EXERCISE PROMPT
Print the whole listing again, exactly as it stands.

STORED DATA

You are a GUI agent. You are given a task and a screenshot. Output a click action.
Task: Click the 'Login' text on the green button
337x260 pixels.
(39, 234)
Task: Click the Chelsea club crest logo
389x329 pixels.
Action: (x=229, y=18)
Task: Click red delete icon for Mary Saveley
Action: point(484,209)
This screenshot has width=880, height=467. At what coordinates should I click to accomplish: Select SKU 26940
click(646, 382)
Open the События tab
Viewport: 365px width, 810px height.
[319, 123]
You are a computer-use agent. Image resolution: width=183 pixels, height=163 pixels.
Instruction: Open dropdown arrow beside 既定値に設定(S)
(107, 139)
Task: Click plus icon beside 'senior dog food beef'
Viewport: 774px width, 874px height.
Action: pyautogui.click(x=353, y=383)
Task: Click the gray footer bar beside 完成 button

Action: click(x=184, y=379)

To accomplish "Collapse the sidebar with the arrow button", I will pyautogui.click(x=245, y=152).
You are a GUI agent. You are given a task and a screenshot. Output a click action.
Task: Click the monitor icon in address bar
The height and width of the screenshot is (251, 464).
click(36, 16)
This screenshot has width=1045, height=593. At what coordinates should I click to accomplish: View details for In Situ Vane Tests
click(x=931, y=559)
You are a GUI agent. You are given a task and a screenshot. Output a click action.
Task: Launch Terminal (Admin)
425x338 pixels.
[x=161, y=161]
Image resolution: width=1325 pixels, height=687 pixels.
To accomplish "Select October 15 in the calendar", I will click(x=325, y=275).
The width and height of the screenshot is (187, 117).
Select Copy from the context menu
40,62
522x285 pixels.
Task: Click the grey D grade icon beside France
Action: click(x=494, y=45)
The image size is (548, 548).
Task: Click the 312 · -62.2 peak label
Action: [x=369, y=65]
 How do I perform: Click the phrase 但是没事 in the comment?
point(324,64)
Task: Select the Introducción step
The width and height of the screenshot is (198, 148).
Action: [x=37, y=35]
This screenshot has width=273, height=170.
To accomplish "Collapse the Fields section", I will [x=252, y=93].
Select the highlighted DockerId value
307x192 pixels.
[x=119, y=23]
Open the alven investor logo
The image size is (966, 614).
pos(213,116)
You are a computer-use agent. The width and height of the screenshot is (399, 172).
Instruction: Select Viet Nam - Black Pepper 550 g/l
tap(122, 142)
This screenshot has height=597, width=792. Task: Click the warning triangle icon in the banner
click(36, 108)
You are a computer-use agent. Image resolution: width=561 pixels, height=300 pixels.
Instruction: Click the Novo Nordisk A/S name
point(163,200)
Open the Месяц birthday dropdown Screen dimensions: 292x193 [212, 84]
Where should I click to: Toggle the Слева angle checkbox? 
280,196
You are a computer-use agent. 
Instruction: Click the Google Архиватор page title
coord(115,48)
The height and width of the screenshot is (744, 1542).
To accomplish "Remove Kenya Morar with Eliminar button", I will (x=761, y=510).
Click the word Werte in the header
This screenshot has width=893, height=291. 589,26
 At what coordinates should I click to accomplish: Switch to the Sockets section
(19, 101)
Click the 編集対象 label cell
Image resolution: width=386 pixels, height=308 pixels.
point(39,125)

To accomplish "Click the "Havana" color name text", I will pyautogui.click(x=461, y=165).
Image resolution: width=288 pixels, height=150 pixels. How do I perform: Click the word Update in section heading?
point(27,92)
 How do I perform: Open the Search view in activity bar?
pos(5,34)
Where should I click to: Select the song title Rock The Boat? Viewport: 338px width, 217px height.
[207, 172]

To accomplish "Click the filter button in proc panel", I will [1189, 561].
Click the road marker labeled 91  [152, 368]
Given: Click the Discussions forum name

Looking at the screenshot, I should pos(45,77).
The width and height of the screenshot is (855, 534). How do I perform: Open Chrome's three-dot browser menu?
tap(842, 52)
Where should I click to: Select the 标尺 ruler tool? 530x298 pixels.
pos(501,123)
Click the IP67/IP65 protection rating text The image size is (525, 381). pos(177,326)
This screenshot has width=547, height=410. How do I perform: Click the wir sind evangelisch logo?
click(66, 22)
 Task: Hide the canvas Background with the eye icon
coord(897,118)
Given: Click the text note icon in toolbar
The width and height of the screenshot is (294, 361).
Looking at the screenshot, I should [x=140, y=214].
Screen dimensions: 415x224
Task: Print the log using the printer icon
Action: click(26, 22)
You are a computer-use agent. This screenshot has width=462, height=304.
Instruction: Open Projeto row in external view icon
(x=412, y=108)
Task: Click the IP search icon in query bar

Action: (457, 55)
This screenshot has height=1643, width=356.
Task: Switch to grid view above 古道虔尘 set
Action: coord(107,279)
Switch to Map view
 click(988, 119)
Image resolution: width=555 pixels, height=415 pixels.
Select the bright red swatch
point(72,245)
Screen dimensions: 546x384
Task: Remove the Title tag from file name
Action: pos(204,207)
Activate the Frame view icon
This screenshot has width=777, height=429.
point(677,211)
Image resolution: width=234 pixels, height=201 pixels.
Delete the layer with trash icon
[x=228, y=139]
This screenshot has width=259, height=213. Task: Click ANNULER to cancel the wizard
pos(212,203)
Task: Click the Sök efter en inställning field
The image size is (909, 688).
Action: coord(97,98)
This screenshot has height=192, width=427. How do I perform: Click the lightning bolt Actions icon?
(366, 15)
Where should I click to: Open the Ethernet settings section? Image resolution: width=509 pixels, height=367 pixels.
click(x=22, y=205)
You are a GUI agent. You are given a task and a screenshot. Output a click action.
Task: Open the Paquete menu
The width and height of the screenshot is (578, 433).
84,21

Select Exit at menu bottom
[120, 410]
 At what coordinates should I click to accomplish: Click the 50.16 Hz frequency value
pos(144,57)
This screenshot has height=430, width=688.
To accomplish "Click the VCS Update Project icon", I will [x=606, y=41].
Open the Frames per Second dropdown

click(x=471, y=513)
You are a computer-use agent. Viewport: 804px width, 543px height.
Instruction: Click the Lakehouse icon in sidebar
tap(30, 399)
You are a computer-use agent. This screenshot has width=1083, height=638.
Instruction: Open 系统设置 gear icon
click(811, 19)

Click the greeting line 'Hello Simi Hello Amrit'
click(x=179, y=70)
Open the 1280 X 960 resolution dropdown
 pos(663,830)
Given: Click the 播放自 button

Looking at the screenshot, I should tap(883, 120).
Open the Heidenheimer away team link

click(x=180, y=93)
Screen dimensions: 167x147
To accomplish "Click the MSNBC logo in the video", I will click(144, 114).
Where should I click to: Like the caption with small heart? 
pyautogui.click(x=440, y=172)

ANSWER TO THIS TASK
You are a GUI agent. You are given a task and a screenshot. Output a click action.
Task: Click the 'Login' text on the green button
337x260 pixels.
(39, 234)
Task: Click the Chelsea club crest logo
389x329 pixels.
Action: (x=229, y=18)
Task: Click red delete icon for Mary Saveley
Action: point(484,209)
This screenshot has width=880, height=467. At what coordinates should I click to accomplish: Select SKU 26940
click(646, 382)
Open the События tab
Viewport: 365px width, 810px height.
[319, 123]
You are a computer-use agent. Image resolution: width=183 pixels, height=163 pixels.
Instruction: Open dropdown arrow beside 既定値に設定(S)
(107, 139)
Task: Click plus icon beside 'senior dog food beef'
Viewport: 774px width, 874px height.
Action: pyautogui.click(x=353, y=383)
Task: Click the gray footer bar beside 完成 button

Action: click(x=184, y=379)

To accomplish "Collapse the sidebar with the arrow button", I will pyautogui.click(x=245, y=152).
You are a GUI agent. You are given a task and a screenshot. Output a click action.
Task: Click the monitor icon in address bar
The height and width of the screenshot is (251, 464).
click(36, 16)
This screenshot has width=1045, height=593. At what coordinates should I click to accomplish: View details for In Situ Vane Tests
click(x=931, y=559)
You are a GUI agent. You are given a task and a screenshot. Output a click action.
Task: Launch Terminal (Admin)
425x338 pixels.
[x=161, y=161]
Image resolution: width=1325 pixels, height=687 pixels.
To accomplish "Select October 15 in the calendar", I will click(x=325, y=275).
The width and height of the screenshot is (187, 117).
Select Copy from the context menu
40,62
522x285 pixels.
Task: Click the grey D grade icon beside France
Action: click(x=494, y=45)
The image size is (548, 548).
Task: Click the 312 · -62.2 peak label
Action: [x=369, y=65]
 How do I perform: Click the phrase 但是没事 in the comment?
point(324,64)
Task: Select the Introducción step
The width and height of the screenshot is (198, 148).
Action: [x=37, y=35]
This screenshot has width=273, height=170.
To accomplish "Collapse the Fields section", I will [x=252, y=93].
Select the highlighted DockerId value
307x192 pixels.
[x=119, y=23]
Open the alven investor logo
The image size is (966, 614).
pos(213,116)
You are a computer-use agent. The width and height of the screenshot is (399, 172).
Instruction: Select Viet Nam - Black Pepper 550 g/l
tap(122, 142)
This screenshot has height=597, width=792. Task: Click the warning triangle icon in the banner
click(36, 108)
You are a computer-use agent. Image resolution: width=561 pixels, height=300 pixels.
Instruction: Click the Novo Nordisk A/S name
point(163,200)
Open the Месяц birthday dropdown Screen dimensions: 292x193 [212, 84]
Where should I click to: Toggle the Слева angle checkbox? 
280,196
You are a computer-use agent. 
Instruction: Click the Google Архиватор page title
coord(115,48)
The height and width of the screenshot is (744, 1542).
To accomplish "Remove Kenya Morar with Eliminar button", I will (x=761, y=510).
Click the word Werte in the header
This screenshot has width=893, height=291. 589,26
 At what coordinates should I click to accomplish: Switch to the Sockets section
(19, 101)
Click the 編集対象 label cell
Image resolution: width=386 pixels, height=308 pixels.
point(39,125)

To accomplish "Click the "Havana" color name text", I will pyautogui.click(x=461, y=165).
Image resolution: width=288 pixels, height=150 pixels. How do I perform: Click the word Update in section heading?
point(27,92)
 How do I perform: Open the Search view in activity bar?
pos(5,34)
Where should I click to: Select the song title Rock The Boat? Viewport: 338px width, 217px height.
[207, 172]

To accomplish "Click the filter button in proc panel", I will [1189, 561].
Click the road marker labeled 91  [152, 368]
Given: Click the Discussions forum name

Looking at the screenshot, I should pos(45,77).
The width and height of the screenshot is (855, 534). How do I perform: Open Chrome's three-dot browser menu?
tap(842, 52)
Where should I click to: Select the 标尺 ruler tool? 530x298 pixels.
pos(501,123)
Click the IP67/IP65 protection rating text The image size is (525, 381). pos(177,326)
This screenshot has width=547, height=410. How do I perform: Click the wir sind evangelisch logo?
click(66, 22)
 Task: Hide the canvas Background with the eye icon
coord(897,118)
Given: Click the text note icon in toolbar
The width and height of the screenshot is (294, 361).
Looking at the screenshot, I should [x=140, y=214].
Screen dimensions: 415x224
Task: Print the log using the printer icon
Action: click(26, 22)
You are a computer-use agent. This screenshot has width=462, height=304.
Instruction: Open Projeto row in external view icon
(x=412, y=108)
Task: Click the IP search icon in query bar

Action: (457, 55)
This screenshot has height=1643, width=356.
Task: Switch to grid view above 古道虔尘 set
Action: coord(107,279)
Switch to Map view
 click(988, 119)
Image resolution: width=555 pixels, height=415 pixels.
Select the bright red swatch
point(72,245)
Screen dimensions: 546x384
Task: Remove the Title tag from file name
Action: pos(204,207)
Activate the Frame view icon
This screenshot has width=777, height=429.
point(677,211)
Image resolution: width=234 pixels, height=201 pixels.
Delete the layer with trash icon
[x=228, y=139]
This screenshot has width=259, height=213. Task: Click ANNULER to cancel the wizard
pos(212,203)
Task: Click the Sök efter en inställning field
The image size is (909, 688).
Action: coord(97,98)
This screenshot has height=192, width=427. How do I perform: Click the lightning bolt Actions icon?
(366, 15)
Where should I click to: Open the Ethernet settings section? Image resolution: width=509 pixels, height=367 pixels.
click(x=22, y=205)
You are a GUI agent. You are given a task and a screenshot. Output a click action.
Task: Open the Paquete menu
The width and height of the screenshot is (578, 433).
84,21

Select Exit at menu bottom
[120, 410]
 At what coordinates should I click to accomplish: Click the 50.16 Hz frequency value
pos(144,57)
This screenshot has height=430, width=688.
To accomplish "Click the VCS Update Project icon", I will [x=606, y=41].
Open the Frames per Second dropdown

click(x=471, y=513)
You are a computer-use agent. Viewport: 804px width, 543px height.
Instruction: Click the Lakehouse icon in sidebar
tap(30, 399)
You are a computer-use agent. This screenshot has width=1083, height=638.
Instruction: Open 系统设置 gear icon
click(811, 19)

Click the greeting line 'Hello Simi Hello Amrit'
click(x=179, y=70)
Open the 1280 X 960 resolution dropdown
 pos(663,830)
Given: Click the 播放自 button

Looking at the screenshot, I should tap(883, 120).
Open the Heidenheimer away team link

click(x=180, y=93)
Screen dimensions: 167x147
To accomplish "Click the MSNBC logo in the video", I will click(144, 114).
Where should I click to: Like the caption with small heart? 
pyautogui.click(x=440, y=172)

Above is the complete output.